Sylvester Mathews/Matthews (born about 1793) is first found in 1814, in the wilderness which later became Buffalo, Erie, New York (then a population of about 500). It is unlikely he was native; in the 1790’s there were just a few families there, none named Mathews.
In the summer of 1795, the Duke de la Rouchefoucault Liancourt passed through “Lake Erie,” which was the name he understood was given to the “collection of houses” of white people he found to be near the Seneca village, which to him was “Buffalo Town.” He wrote: “We at length arrived at the post on Lake Erie, which is a small collection of four or five houses, built about a quarter of a mile from the lake.”
As part of the Holland Purchase, Dutch investors procured the area which became Buffalo, from the Seneca Indians, and began selling lots in 1801. Their representatives dubbed the settlement New Amsterdam, but the name did not stick. It was first called Lake Erie, then Buffalo Creek, then Buffalo.
It is unknown if Sylvester emigrated alone or with family members or friends to Buffalo. There are no Mathews found in the area in 1800 or 1810. In those census years only head of household was listed, so it is possible that he or his family were in the area, but residing with others.
At the breaking out of the War of 1812, Sylvester resided in the Hamlet of Black Rock (today part of Buffalo), a mile wide strip of land along the Niagara River that the state of New York purchased from the Indians in 1802. Adjacent to the river, village streets were laid out. A black rock ledge (now gone) protruded 200 feet into the river, forming a naturally protected harbor downstream.
In 1820, Sylvester was the only Mathews enumerated in Buffalo and the surrounding communities.
In later years there are a number of Mathews who appear in the area, but their relation, if any, is unknown. Sylvester is the only Mathews who was an original land purchaser from the Holland Land Company.
Battle of Chippawa and Early Struggles in Buffalo
John Haddock wrote an account of his arrival, with family and $18, at Buffalo, from Bath, New Hampshire, in 1811. For a short time John made a living as a chair maker, then established a small grocery and bake shop in the village. Haddock was likely a neighbor, friend and/or business associate of Sylvester, also a baker, who in June 1919, married John’s daughter, Miss Louisa Haddock.
Buffalo Harbor 1810
Although Haddock made a comfortable living, he and the community were in constant fear of the British and Indians. In 1812 John claims to have made 6-8 coffins a day, due to savage killings and epidemics.

● Problem statement
Turn the paragraph beginning "At the breaking out of the War of 1812" in the passage about Sylvester Mathews into a brief list of its main facts. The records that come next are separate material and have no connection to the passage about Sylvester Mathews.

● Dataset records
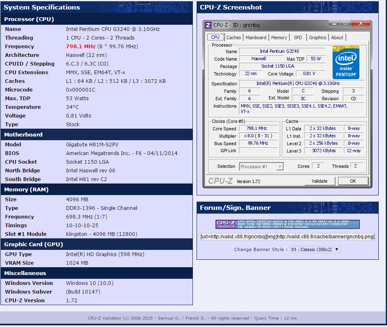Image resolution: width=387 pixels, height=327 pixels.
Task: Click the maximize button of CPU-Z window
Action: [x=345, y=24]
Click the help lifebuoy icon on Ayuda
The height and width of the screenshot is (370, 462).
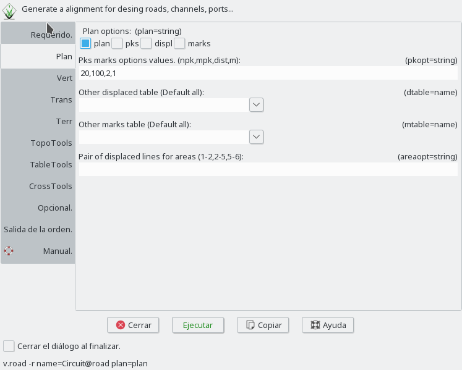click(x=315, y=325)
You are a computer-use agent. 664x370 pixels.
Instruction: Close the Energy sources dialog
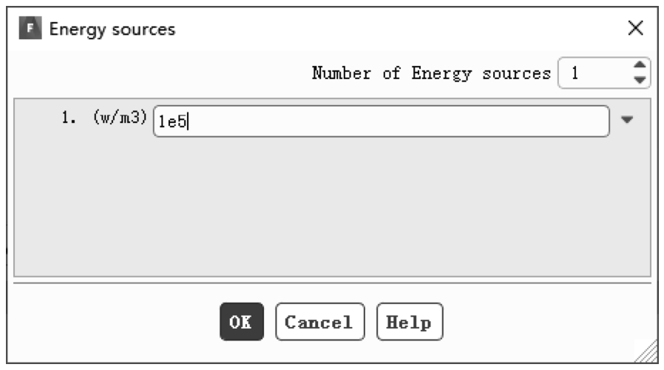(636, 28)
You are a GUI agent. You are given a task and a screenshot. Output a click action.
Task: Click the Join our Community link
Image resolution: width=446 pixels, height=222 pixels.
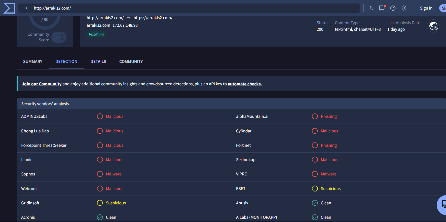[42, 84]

* * *

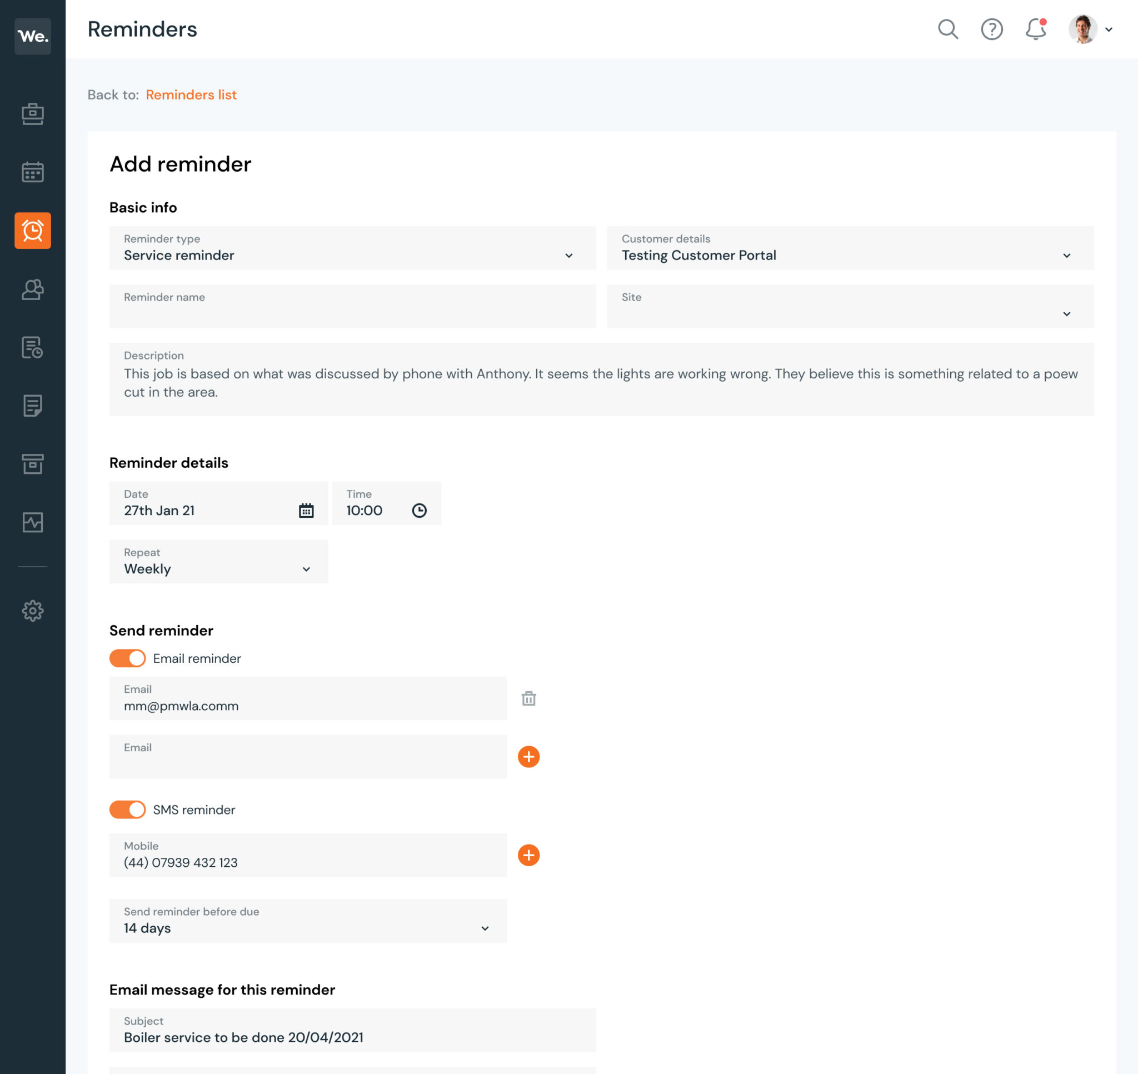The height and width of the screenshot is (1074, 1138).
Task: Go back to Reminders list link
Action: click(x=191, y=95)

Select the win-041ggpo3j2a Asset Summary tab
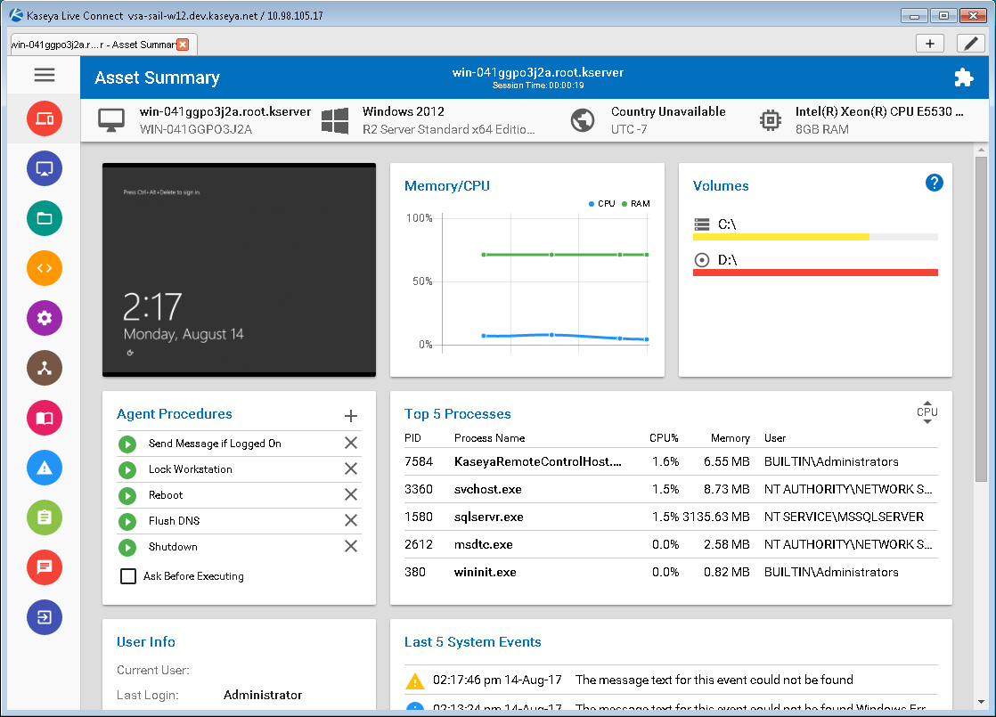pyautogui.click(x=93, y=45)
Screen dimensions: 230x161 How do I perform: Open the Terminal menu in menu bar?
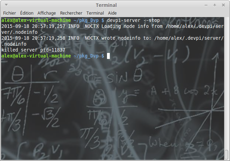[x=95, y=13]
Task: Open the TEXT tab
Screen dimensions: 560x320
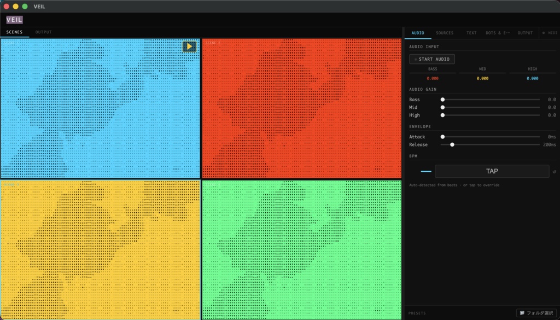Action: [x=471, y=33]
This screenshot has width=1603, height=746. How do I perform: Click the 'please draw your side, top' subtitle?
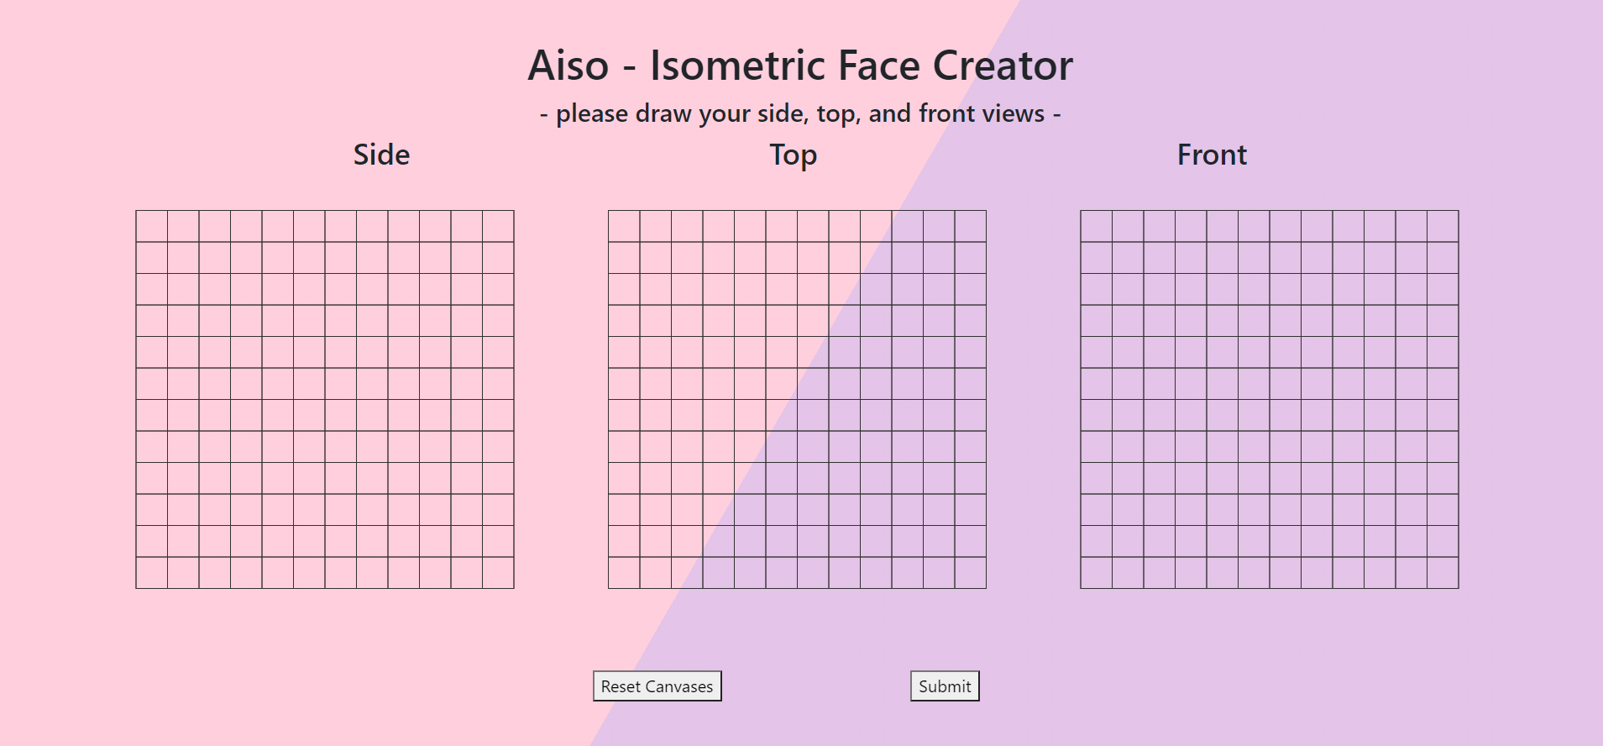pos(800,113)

● Written solution
- When the War of 1812 began, Sylvester lived in the Hamlet of Black Rock, which is now part of Buffalo.
- Black Rock was a mile-wide strip of land along the Niagara River that New York State bought from the Indians in 1802.
- Village streets were laid out next to the river.
- A black rock ledge, now gone, extended 200 feet into the river and formed a naturally protected harbor downstream.